The annual Johnson County Community College Night at the Nelson-Adkins Museum of Art brings something like 700 students to the gallery. Faculty give presentations on art and art history associated with particular pieces or collections. The lectures last fifteen to twenty minutes with questions and answers until the next round of presentations begin on the half hour.
This year, I talked about the Nelson’s daguerreotype collection. Louis Daguerre invented the first permanent photography process in 1839. Light and its capture amaze me. But what’s more important is that with a simple chemistry set, polished silver-coated copper plate, and a camera obscura, a person could make photographs. Within a few years of the introduction of the process, thousands of daguerreotypists set up studios in the United States, mostly in cities. But a good many took to the road, taking pictures in small towns and villages, and at people’s homes and farms.
The daguerreotype was a miracle. For the first time, people could capture scenes from real life without the interpretation of a painter or sketch artist. No longer was the realm of reality in the hands of artists. Daguerre created a process that was democratically available. Where once only those with money and time could afford their portraits pained, the daguerreotype allowed ordinary people to have their portraits made for the cost of a day’s wages.
The daguerreotype produces a picture that seems to float in space rather than live on a two-dimensional plane. Depending on the angle one looks at a daguerreotype, the picture seems to change from positive to negative and back. A good picture made with the process possesses a clarity and sharpness that even today’s digital photography can’t match.
I was motivated though my crowd was small. They all paid attention and posed great questions. Each of them stepped up to the display and looked over the tiny pictures. Some lingered for further discussion. I struck up a conversation with a man who wanted to know more about the process, which includes mercury, iodine, and bromine. Dangerous chemicals, he said. Didn’t they ever think about the possible health effects? I said I knew of no incident where a photographer went mad as a hatter (whose processes used mercury and produced intense neurological affects and brain damage). That doesn’t mean it didn’t happen. In fact, I said, most daguerreotypists worked in spaces that would have allowed a lot of air, which probably reduced some of the danger of the chemical process.
After the presentation and when the crowd melted away, I went to look at some pictures I like. I stuck around in the dim Block galleries, looking at photographs, and then went into the main gallery to take in some Monets. I wandered around the gallery after that, seeing several faculty members who had given presentations.
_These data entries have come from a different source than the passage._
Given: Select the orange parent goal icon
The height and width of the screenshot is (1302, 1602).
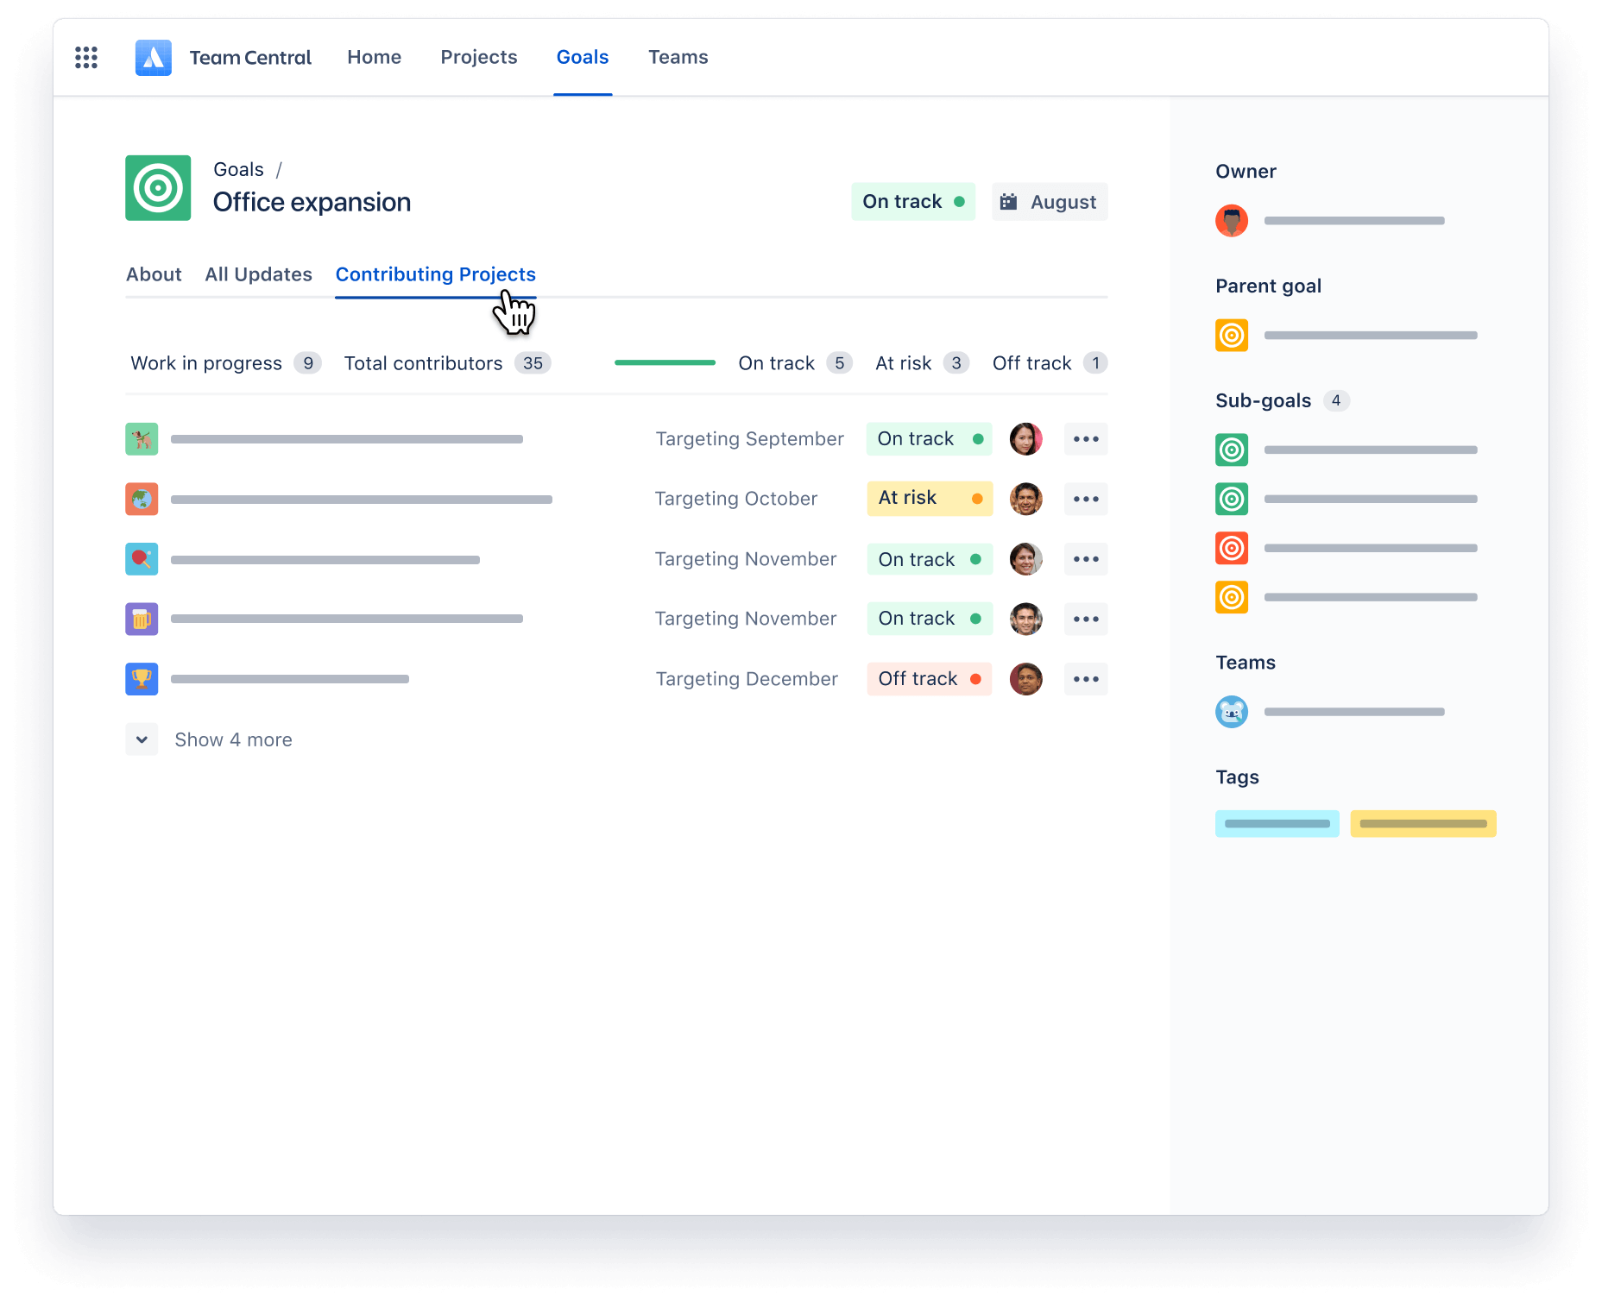Looking at the screenshot, I should click(x=1232, y=335).
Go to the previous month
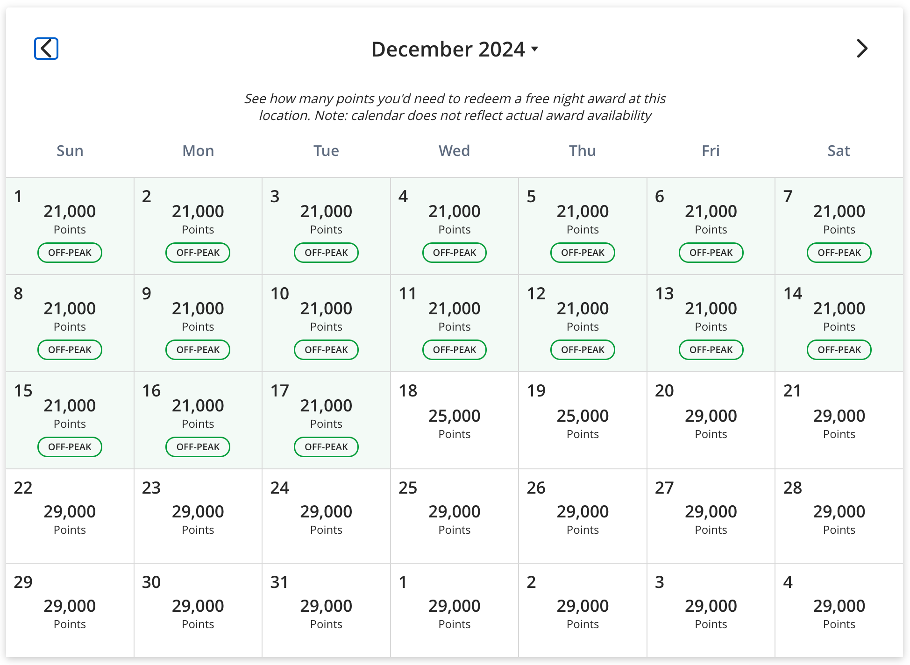 coord(45,49)
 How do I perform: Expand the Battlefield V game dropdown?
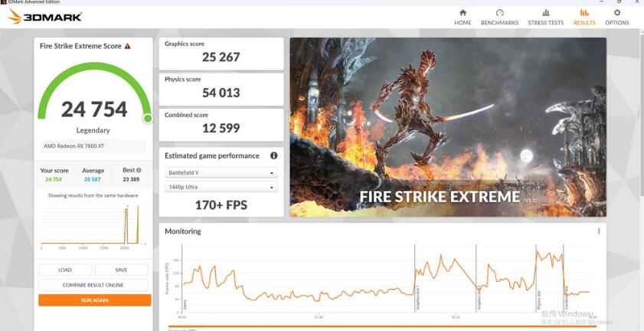pyautogui.click(x=221, y=173)
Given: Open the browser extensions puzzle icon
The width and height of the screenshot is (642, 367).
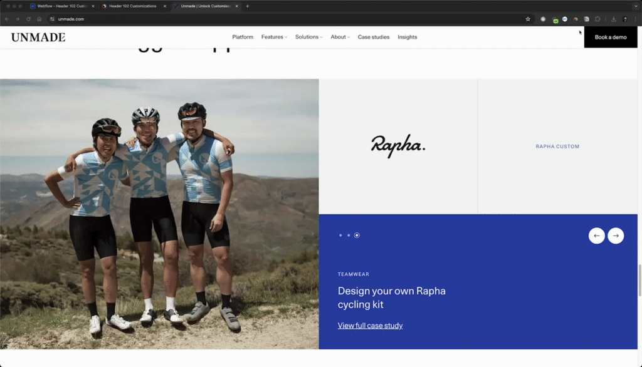Looking at the screenshot, I should point(597,19).
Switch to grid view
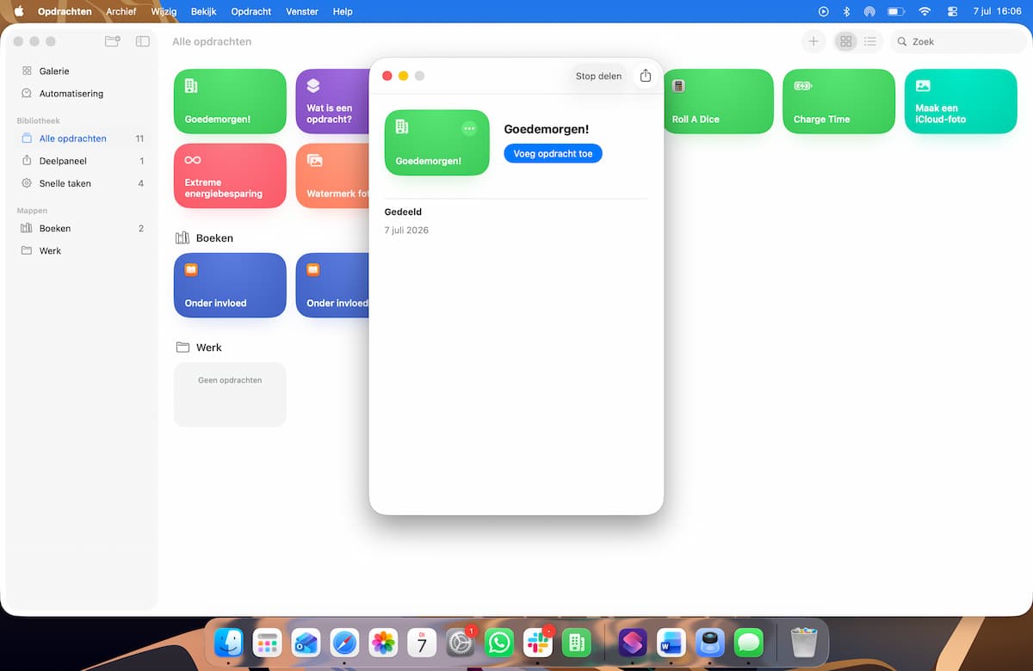The width and height of the screenshot is (1033, 671). coord(846,41)
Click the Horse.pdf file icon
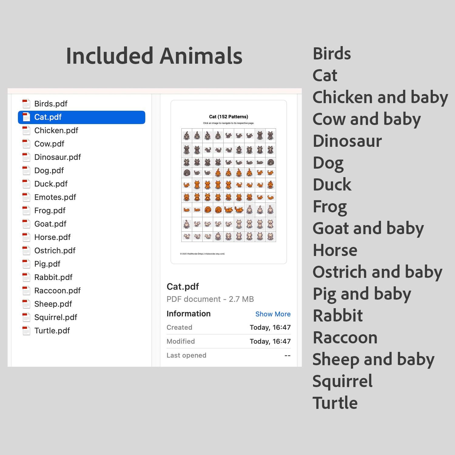Image resolution: width=455 pixels, height=455 pixels. click(x=26, y=237)
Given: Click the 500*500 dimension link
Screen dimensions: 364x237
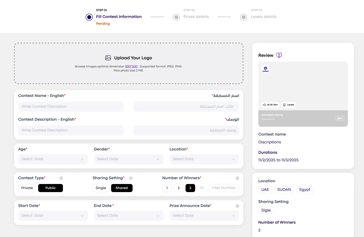Looking at the screenshot, I should coord(131,67).
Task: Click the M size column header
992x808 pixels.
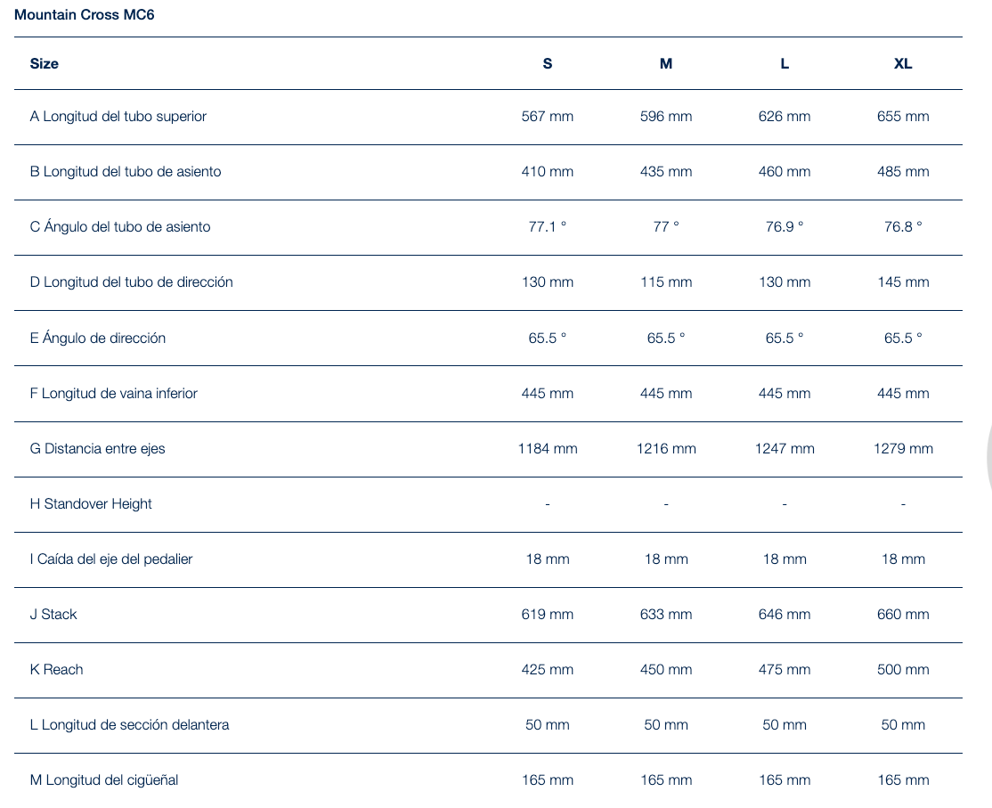Action: pyautogui.click(x=666, y=63)
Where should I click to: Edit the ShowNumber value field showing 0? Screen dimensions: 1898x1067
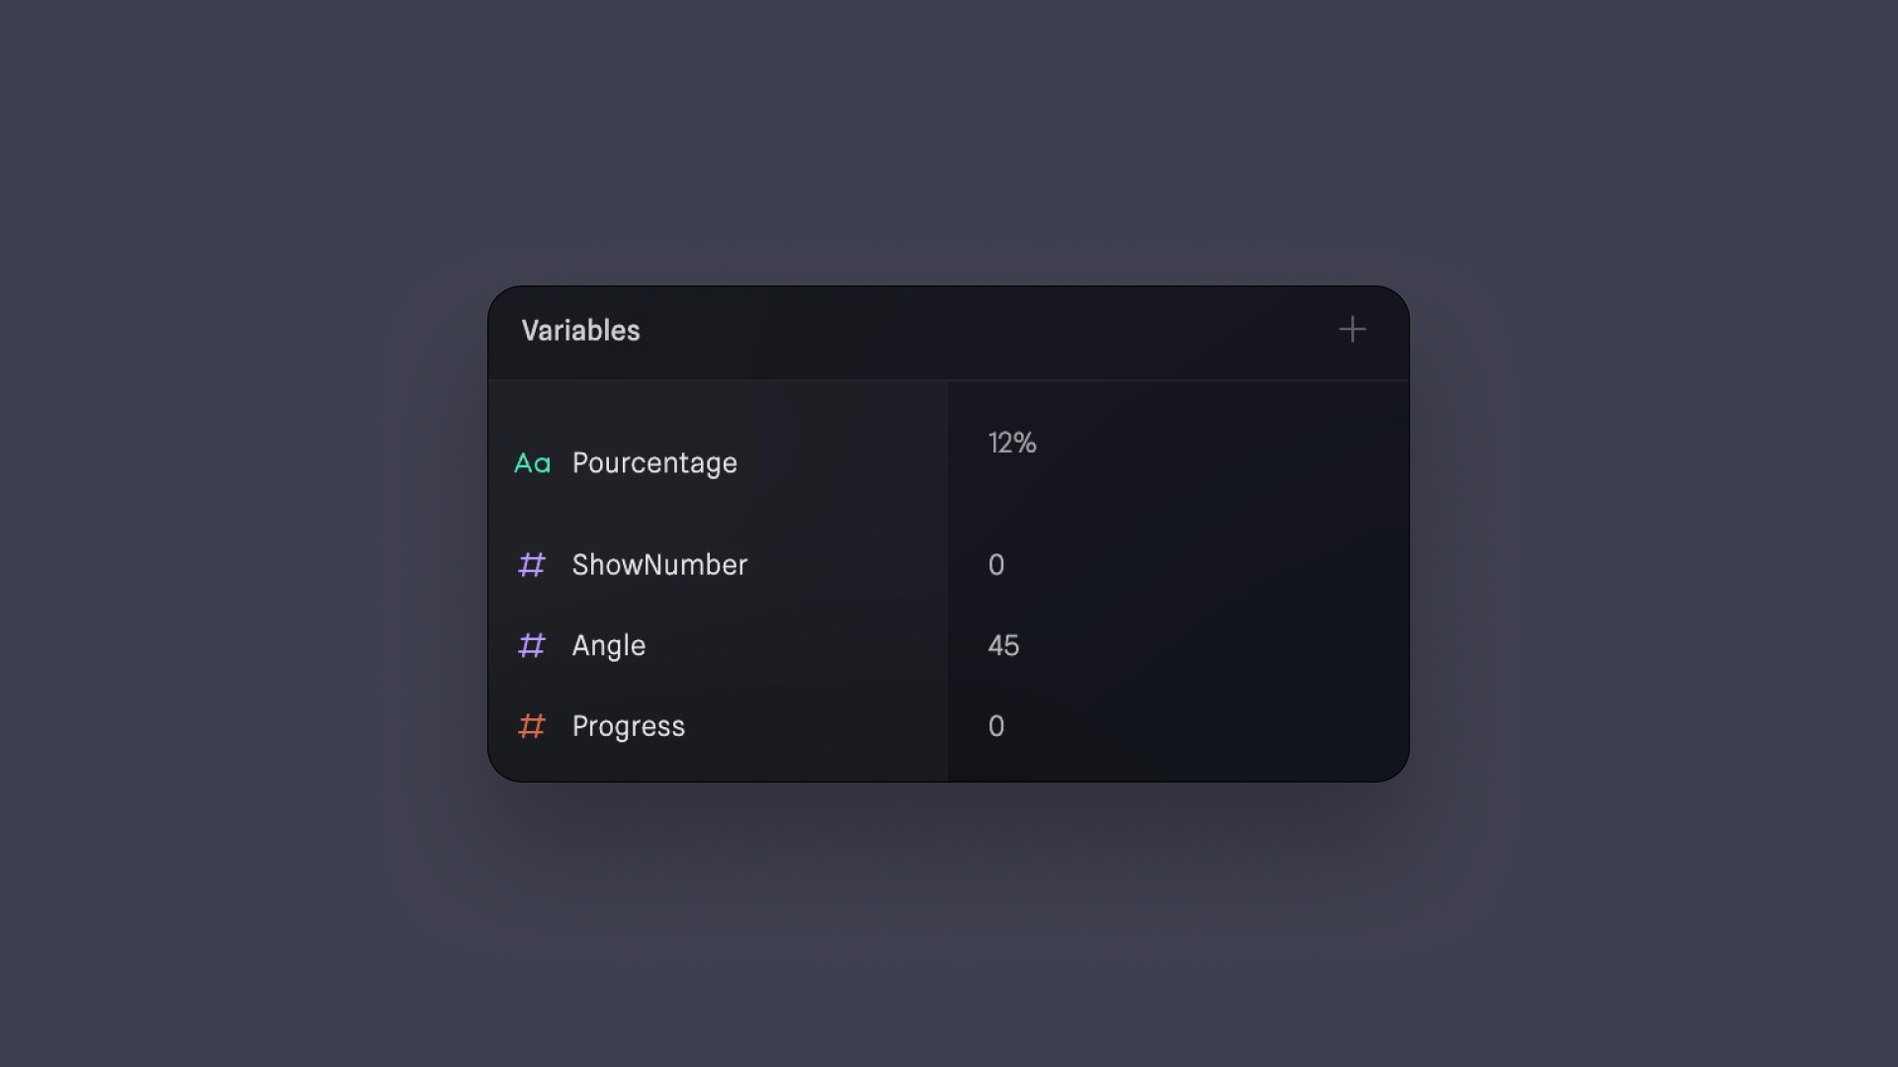996,565
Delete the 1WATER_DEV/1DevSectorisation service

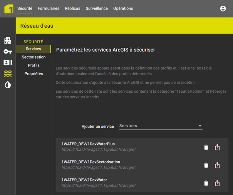(x=206, y=165)
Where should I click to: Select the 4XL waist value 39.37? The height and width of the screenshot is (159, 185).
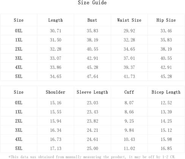click(129, 67)
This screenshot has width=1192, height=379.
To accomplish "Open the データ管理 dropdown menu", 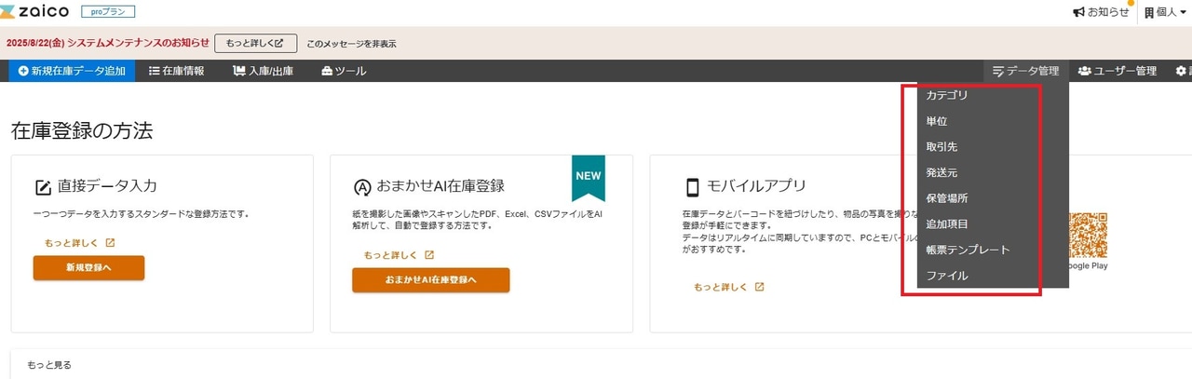I will (x=1026, y=71).
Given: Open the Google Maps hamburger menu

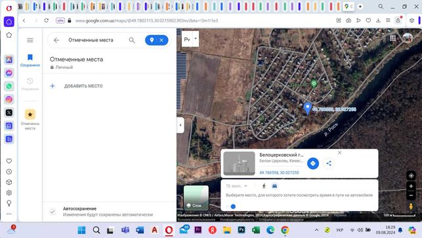Looking at the screenshot, I should tap(30, 40).

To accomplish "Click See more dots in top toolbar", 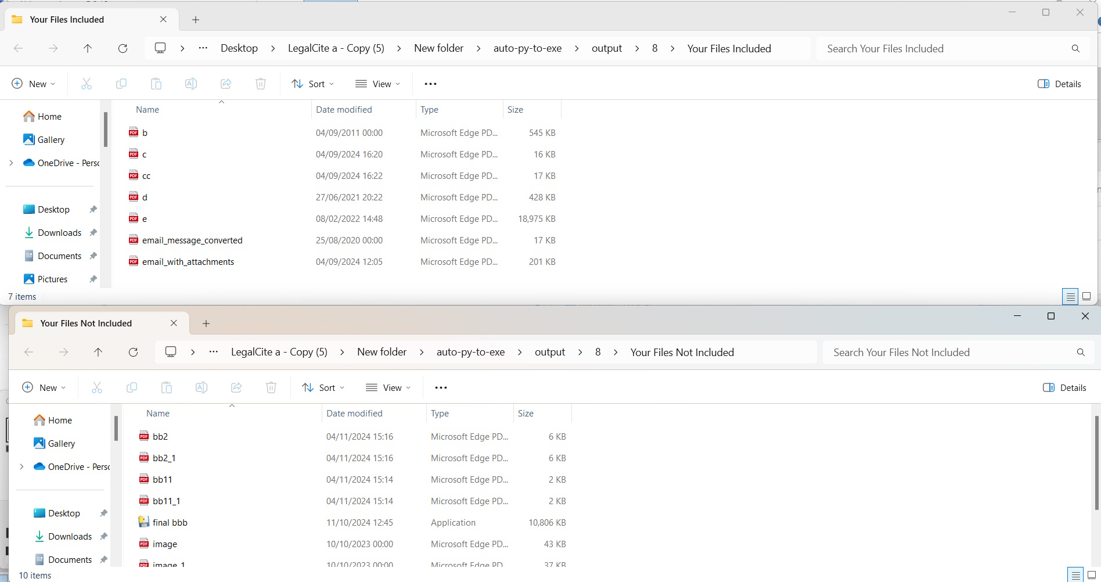I will tap(430, 84).
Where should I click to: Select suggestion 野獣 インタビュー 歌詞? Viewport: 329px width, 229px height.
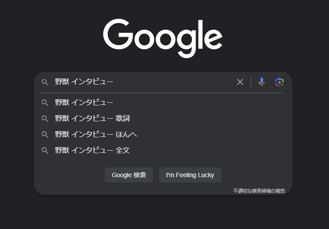click(163, 119)
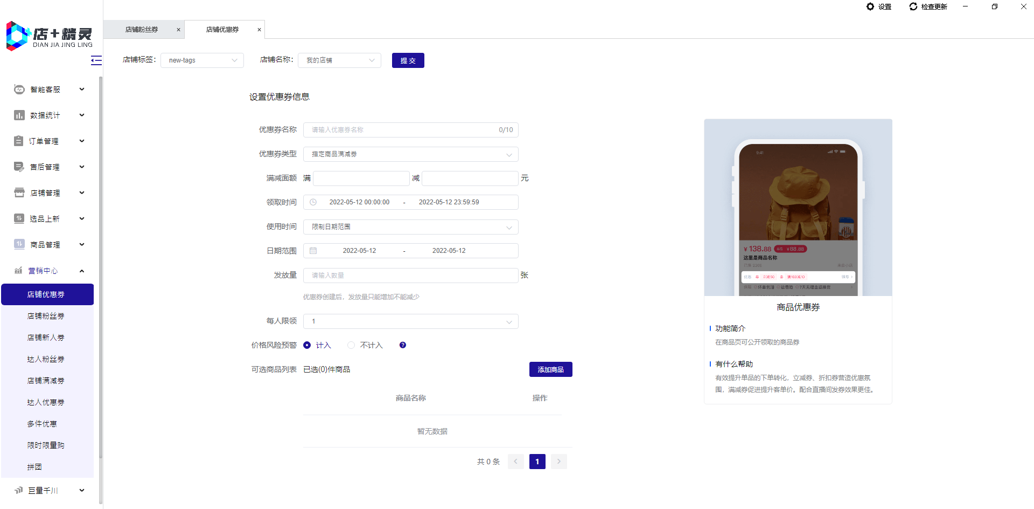Viewport: 1034px width, 509px height.
Task: Close the 店铺粉丝券 tab
Action: click(179, 30)
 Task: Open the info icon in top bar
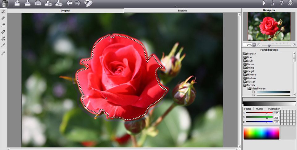(x=273, y=3)
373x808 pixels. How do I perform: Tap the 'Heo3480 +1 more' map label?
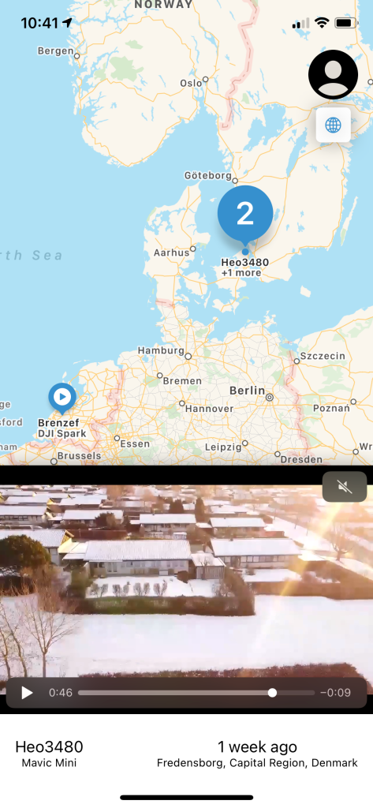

I thought to take in a presentation myself and wound up back in the photo gallery to listen to a woman talk about some kinetic works that captured motion.
I went back to wandering the gallery. The night was coming to a close. An after-party or reception was set up in the Ford Learning Center. I fought with myself. Should I go to the after party or just go home? Nick expected that I would be home by about 8:30. But I could cheat that time a little and stay after.
But I decided against it. Most of those people know each other and have been working together for years. I was just an adjunct, the joke of academe. I’m sure I could have struck up some talk. But I had been to the reception in previous years. I get a drink and eat some cheese. Uneasy chats begin and end. In reality, I like my colleagues. They respect me. But I found myself a little anxious at the prospect of standing around with nothing to say.
I walked slowly out through the ultra-modern glass Block galleries. Would it be better to go back inside and give the reception a stab? There may be some people there I would like to catch up with. I was a little hungry and know that the cheese-and-fruit spread at the reception was likely very good. But I saw myself as an interloper among the full-timers who only get to see each other once a year. I could see myself being tolerated.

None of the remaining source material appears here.